Nova risada geral. Geral e maliciosa risada.

Aí é que fedeu (no bom sentido, no bom sentido) as opiniões “abalizadas”. Inicialmente um dos debatedores levantou uma questão preliminar. A aplicação do dinheiro no fundo teria ocorrido ou não com a assistência de algum assessor financeiro ou legislativo? Se não, algum leigo no assunto de Administração Financeira teria auxiliado, nem que fosse para simplesmente ajudar a levar os Lobos Guarás até a gruta?

Neste ponto não houve consenso.
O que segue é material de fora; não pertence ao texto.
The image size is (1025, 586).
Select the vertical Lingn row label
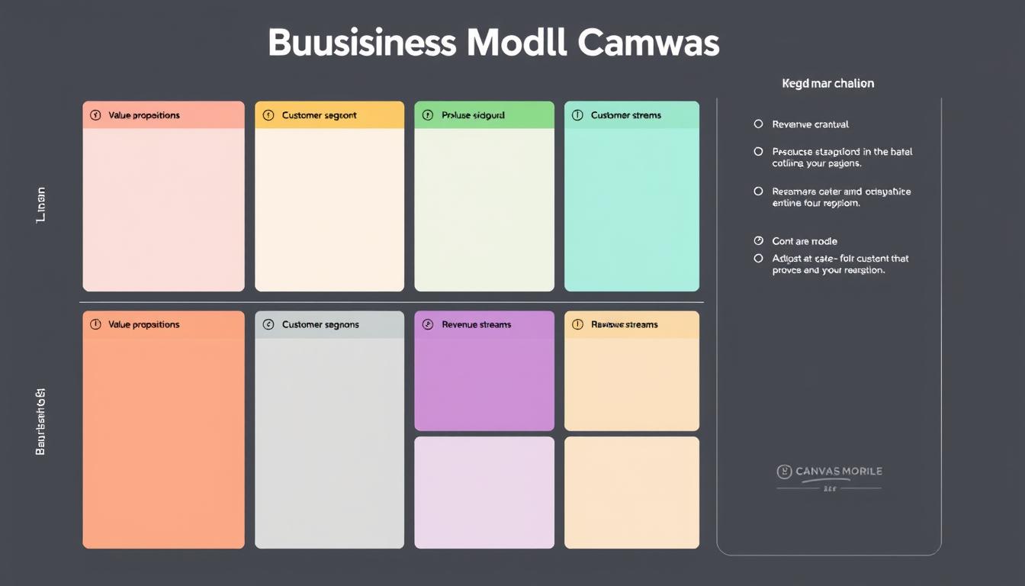point(41,204)
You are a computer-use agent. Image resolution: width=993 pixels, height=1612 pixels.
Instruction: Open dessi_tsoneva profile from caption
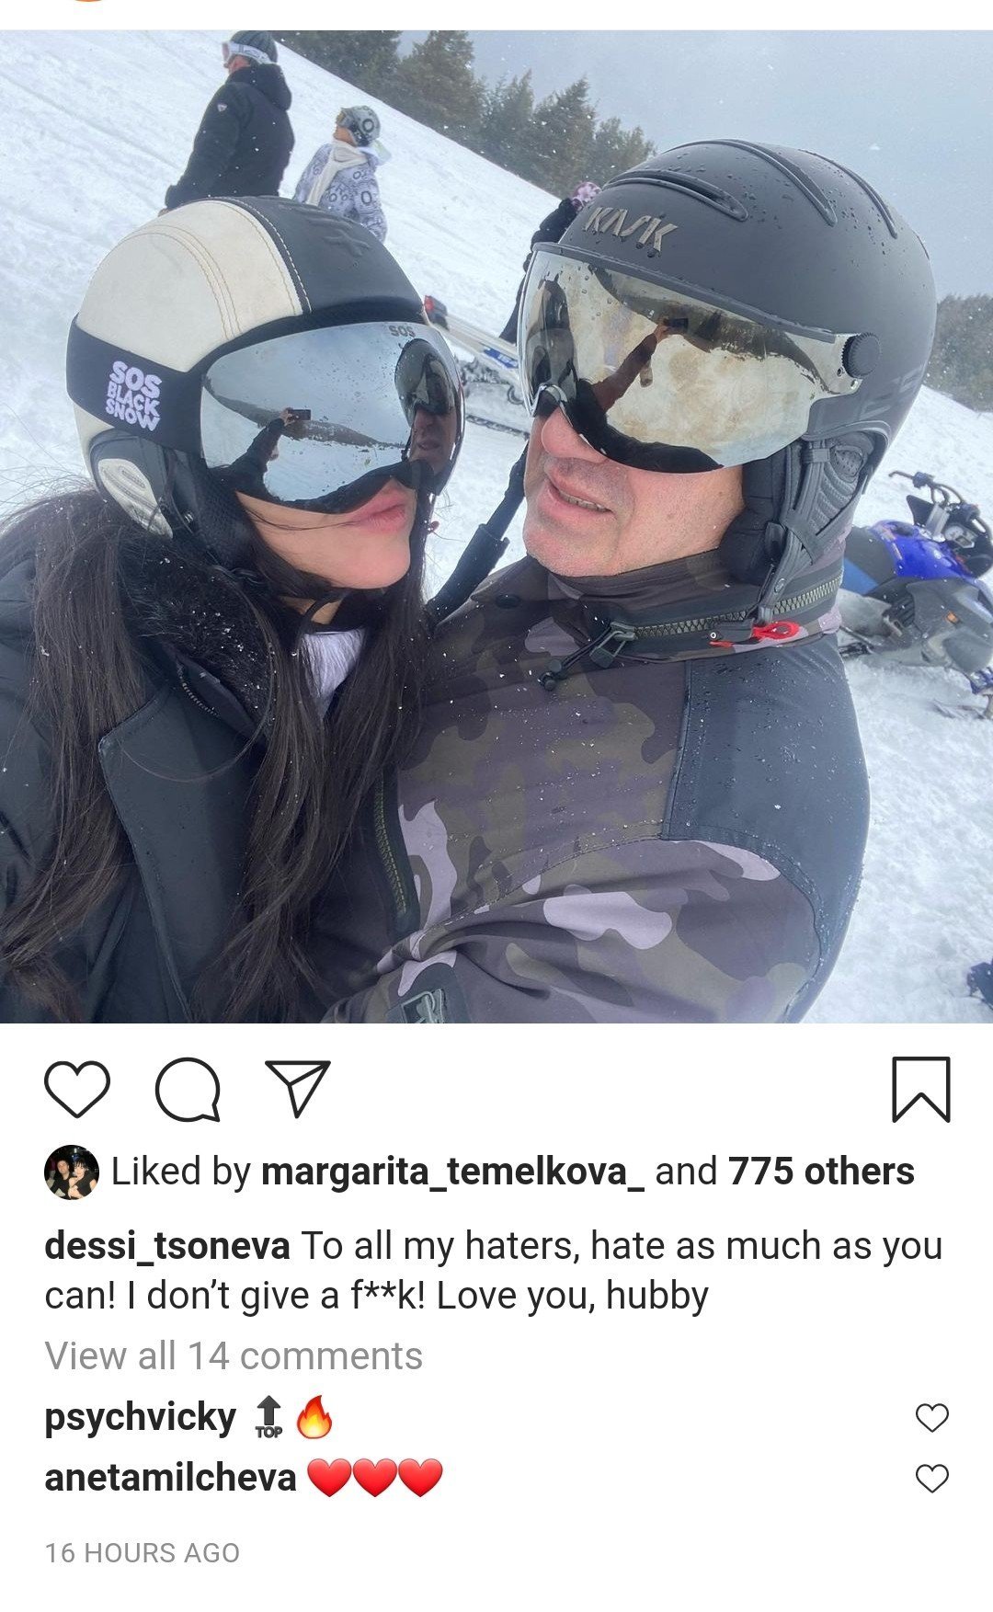pyautogui.click(x=167, y=1247)
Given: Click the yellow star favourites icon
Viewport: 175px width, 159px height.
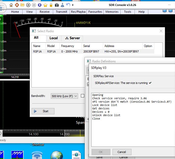Looking at the screenshot, I should tap(45, 5).
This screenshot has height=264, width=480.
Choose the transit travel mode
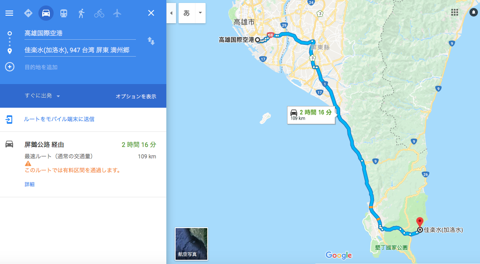coord(64,13)
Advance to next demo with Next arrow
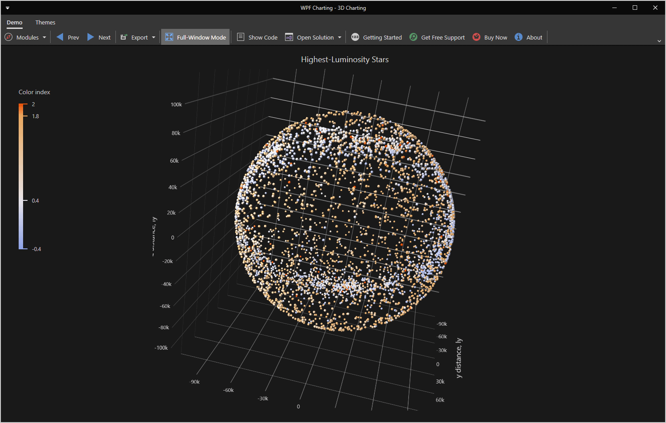 coord(91,37)

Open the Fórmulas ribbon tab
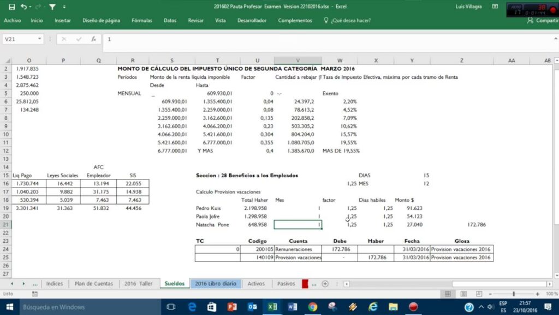(x=141, y=20)
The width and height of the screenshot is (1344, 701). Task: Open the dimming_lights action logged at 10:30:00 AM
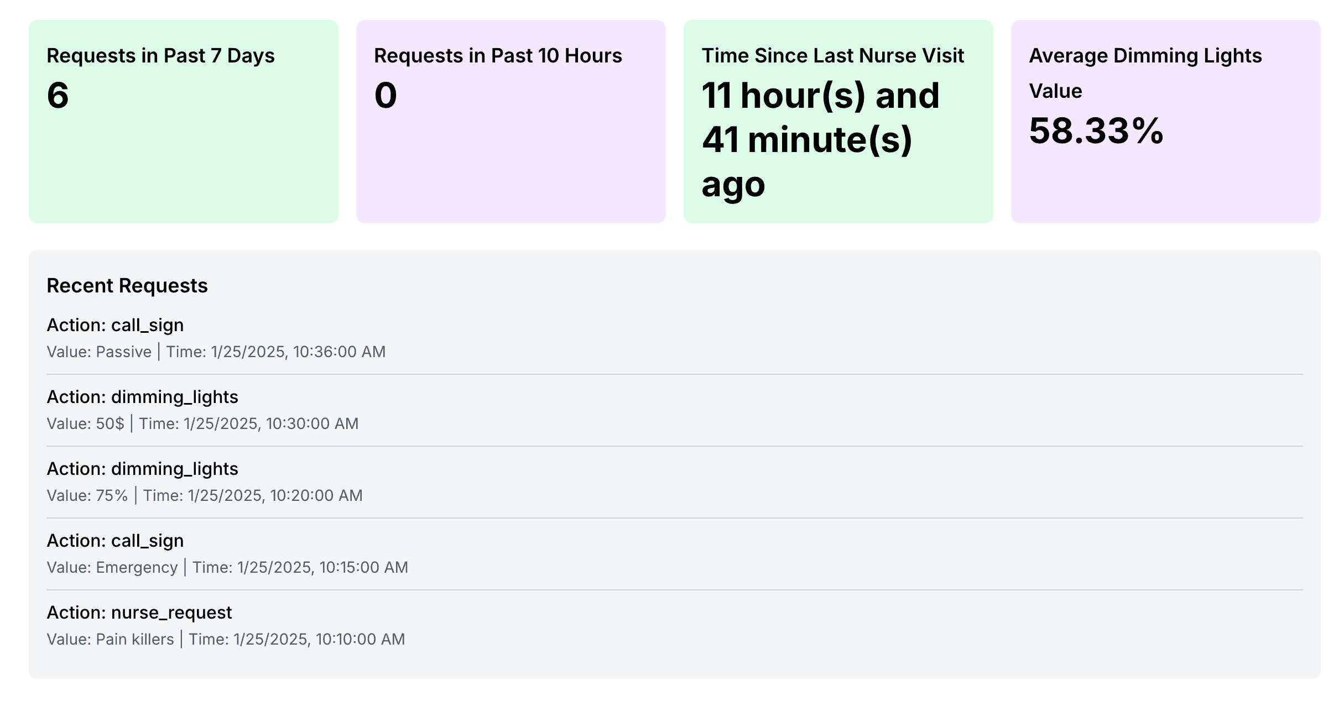pyautogui.click(x=142, y=397)
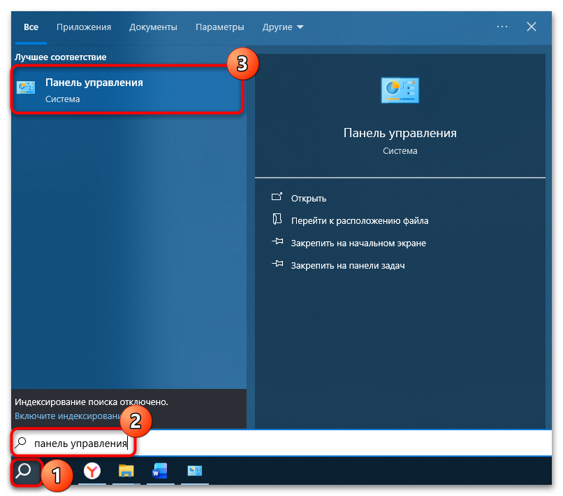Expand the Другие dropdown
Viewport: 563px width, 496px height.
coord(282,27)
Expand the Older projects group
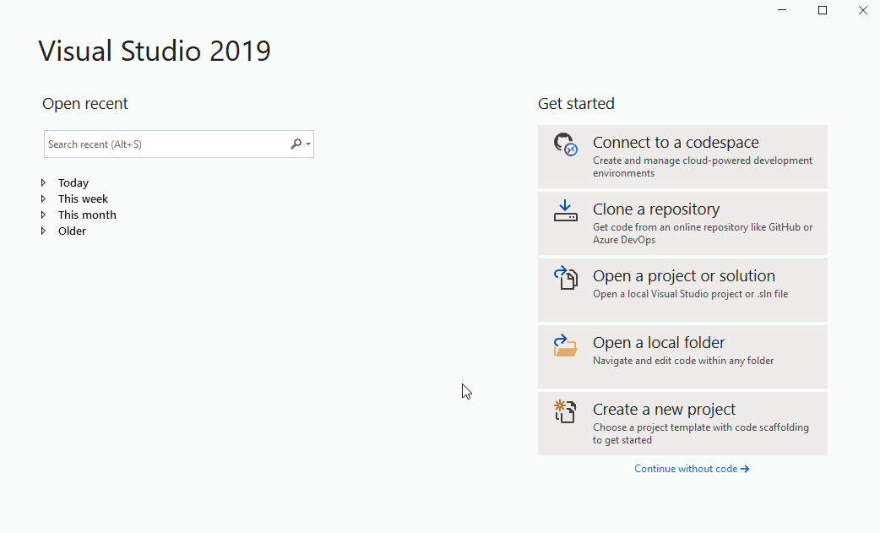 45,231
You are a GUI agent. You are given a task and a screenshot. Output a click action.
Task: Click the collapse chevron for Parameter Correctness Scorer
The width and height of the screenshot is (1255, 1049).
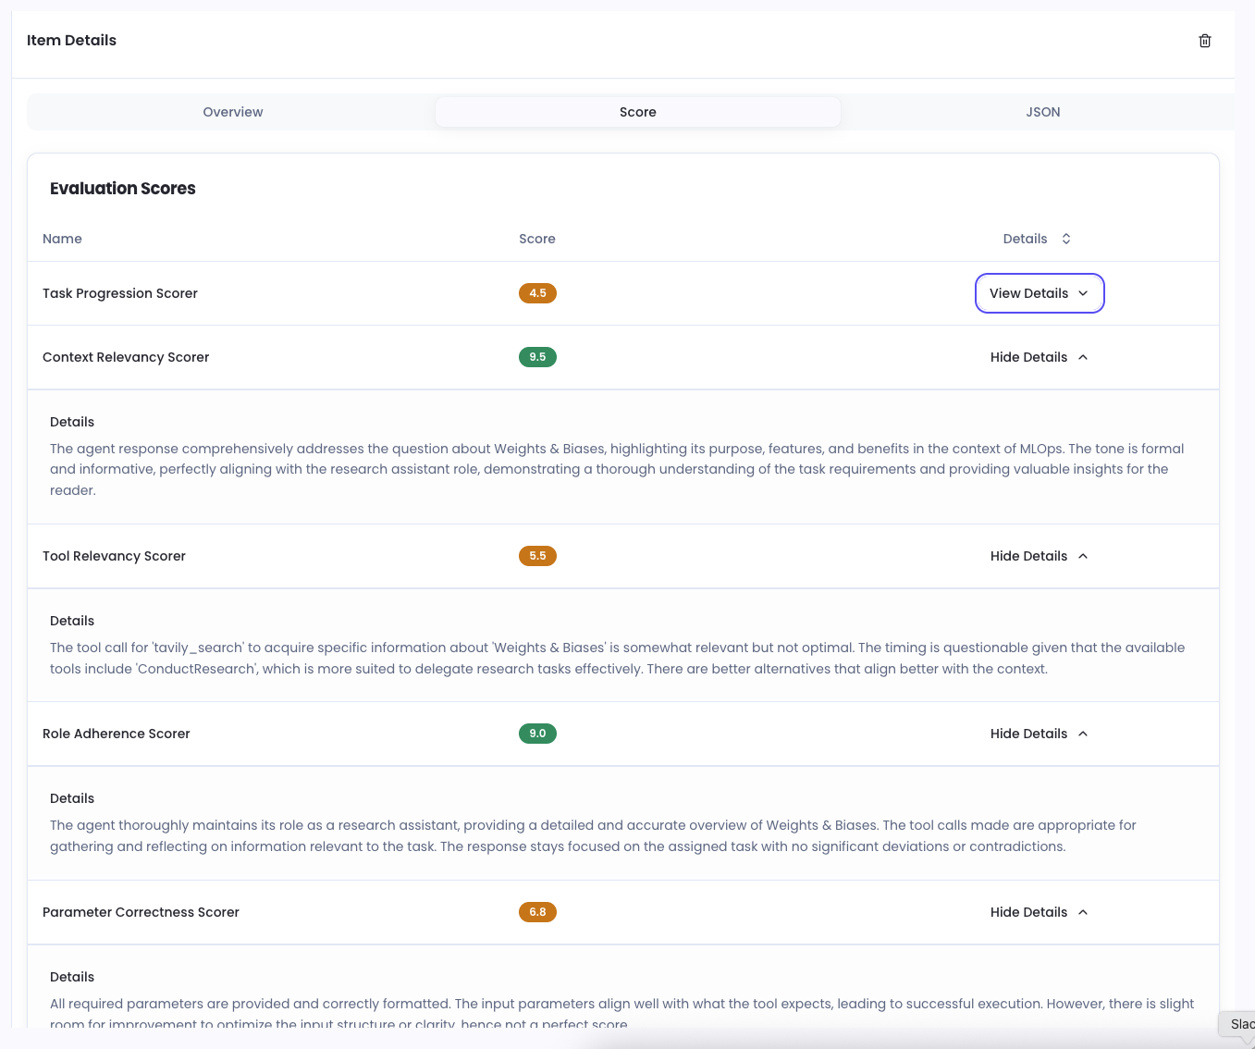pyautogui.click(x=1082, y=912)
Uns achavam que sim —que houve algum assessor auxiliando—, outros foram de opiniões que presente talvez só um leigo em esconder Lobos Guarás. E outro grupo de debatedores —e olha que a essa altura já havia mais de 14 botequeiros participando da conversa— foi de opinião que o vice-líder se virou sozinho.

Mas a opinião de cada segmento de botequeiros ali presente não era o mais interessante, ou hilário. O mais hilário e interessante foi a demonstração por mímica, expressão corporal, mais condizente com uma discussão de boteco.

E aí alguns se esforçaram na representação corporal para tentar demonstrar como teria ocorrido o levar a matilha de lobos até a gruta.

Teve de tudo, ou de quase tudo. Do botequeiro escanchar a perna em cima da mesa e falar? “Ou assessor, coloca a matilha na grota”. Outro imitou uma possível posição/método utilizado na operação. Qual? Por esforço próprio e individual do vice-líder, ele iria colocando as cédulas. Como não teria usado liguinha de borracha e nem clipes para prender as notas de R$200 teria havido um sacrifício. Cinquenta Lobos Guarás no fundo da grota...vinte escapavam. Mais 100 Lobos no fundo da gruta, e 70 fugiam. Uma canseira da zorra.

Mas um botequeiro, mas também malhador de academia, é que fez sucesso. Garantiu ele que a operação de levar a matilha até o fundo da gruta contou com algum assessor. Indagado como na opinião dele a operação teria ocorrido, o malhador não se acabrunhou. Pediu para afastarem um pouco as mesas para que ficasse um espaço vazio. Mostrando que era um atleta, plantou bananeira, se sustentando apenas com as mãos no chão. Afastou uma perna da outra e gritou: “Assessor, rápido. Bota toda a matilha  no fundo. No fundo da gruta

Bem, foi mais ou menos assim a cervejada ontem num boteco da região administrativa do Gama (DF).

É, conversa de boteco não presta, mas presta demais.

PS.: Na discussão que houve, ainda no boteco tratado acima, se os Lobos Guarás estavam amarrados com liguinhas de borrachas, cordão ou clipes, houve um debatedor que jurava que na agonia do vice-líder do governo Bolsonaro ao ver a PF, ele, o vice-líder, não tinha achado liguinhas, cordões ou clipes. O que ele encontrou foi um faixa de coroa de defunto, daquelas que a família e os amigos deixam uma mensagem de saudades e seus nomes. Mas sobre esta faixa não vou falar. Pelo menos agora. Dei muita risada quanto à faixa que, segundo o botequeiro, foi encontrada na gruta que os Lobos Guarás foram levados.